> [Task brief]:
Go through the following data and transcribe exactly the stretch of lines from the one holding "Marketing i reklama (1278, 1342)" to the one holding "Prawo (1236, 1454)", both included.

> [Provided entries]:

────────────────────────────────────────

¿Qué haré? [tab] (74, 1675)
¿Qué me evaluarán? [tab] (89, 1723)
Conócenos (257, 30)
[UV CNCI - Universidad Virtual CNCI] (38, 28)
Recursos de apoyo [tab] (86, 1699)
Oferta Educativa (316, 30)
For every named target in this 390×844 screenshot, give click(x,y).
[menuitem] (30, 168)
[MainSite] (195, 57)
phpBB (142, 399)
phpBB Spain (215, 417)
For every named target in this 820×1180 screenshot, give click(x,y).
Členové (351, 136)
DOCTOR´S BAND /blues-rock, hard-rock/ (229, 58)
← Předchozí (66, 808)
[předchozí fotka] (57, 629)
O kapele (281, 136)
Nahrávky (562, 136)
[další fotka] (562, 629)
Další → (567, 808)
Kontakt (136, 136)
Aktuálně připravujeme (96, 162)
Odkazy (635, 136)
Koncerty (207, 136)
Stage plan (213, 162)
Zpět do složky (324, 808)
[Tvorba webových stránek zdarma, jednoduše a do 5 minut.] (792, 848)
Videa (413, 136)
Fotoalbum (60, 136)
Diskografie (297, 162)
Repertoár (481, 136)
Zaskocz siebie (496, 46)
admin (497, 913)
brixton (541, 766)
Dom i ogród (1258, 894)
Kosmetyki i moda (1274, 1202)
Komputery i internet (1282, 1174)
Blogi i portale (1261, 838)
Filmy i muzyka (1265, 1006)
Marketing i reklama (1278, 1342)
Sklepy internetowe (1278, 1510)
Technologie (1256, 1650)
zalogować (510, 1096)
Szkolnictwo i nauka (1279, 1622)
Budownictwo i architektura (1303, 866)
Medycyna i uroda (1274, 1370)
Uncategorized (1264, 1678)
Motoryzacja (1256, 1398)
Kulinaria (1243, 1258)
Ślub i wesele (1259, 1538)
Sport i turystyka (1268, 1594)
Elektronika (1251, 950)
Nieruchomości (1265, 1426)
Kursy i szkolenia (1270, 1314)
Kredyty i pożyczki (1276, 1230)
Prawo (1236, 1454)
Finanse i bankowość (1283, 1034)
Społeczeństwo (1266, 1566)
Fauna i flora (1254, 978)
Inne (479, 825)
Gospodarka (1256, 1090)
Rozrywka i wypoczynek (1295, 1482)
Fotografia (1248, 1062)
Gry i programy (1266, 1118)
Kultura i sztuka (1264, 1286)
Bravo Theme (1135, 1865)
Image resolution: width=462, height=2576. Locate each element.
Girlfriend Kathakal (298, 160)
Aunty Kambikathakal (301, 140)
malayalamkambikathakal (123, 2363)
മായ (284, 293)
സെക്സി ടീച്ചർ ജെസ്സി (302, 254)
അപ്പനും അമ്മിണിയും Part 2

────────────────────────────────────────

> [Answer below]:
Marketing i reklama (1278, 1342)
Sklepy internetowe (1278, 1510)
Technologie (1256, 1650)
zalogować (510, 1096)
Szkolnictwo i nauka (1279, 1622)
Budownictwo i architektura (1303, 866)
Medycyna i uroda (1274, 1370)
Uncategorized (1264, 1678)
Motoryzacja (1256, 1398)
Kulinaria (1243, 1258)
Ślub i wesele (1259, 1538)
Sport i turystyka (1268, 1594)
Elektronika (1251, 950)
Nieruchomości (1265, 1426)
Kursy i szkolenia (1270, 1314)
Kredyty i pożyczki (1276, 1230)
Prawo (1236, 1454)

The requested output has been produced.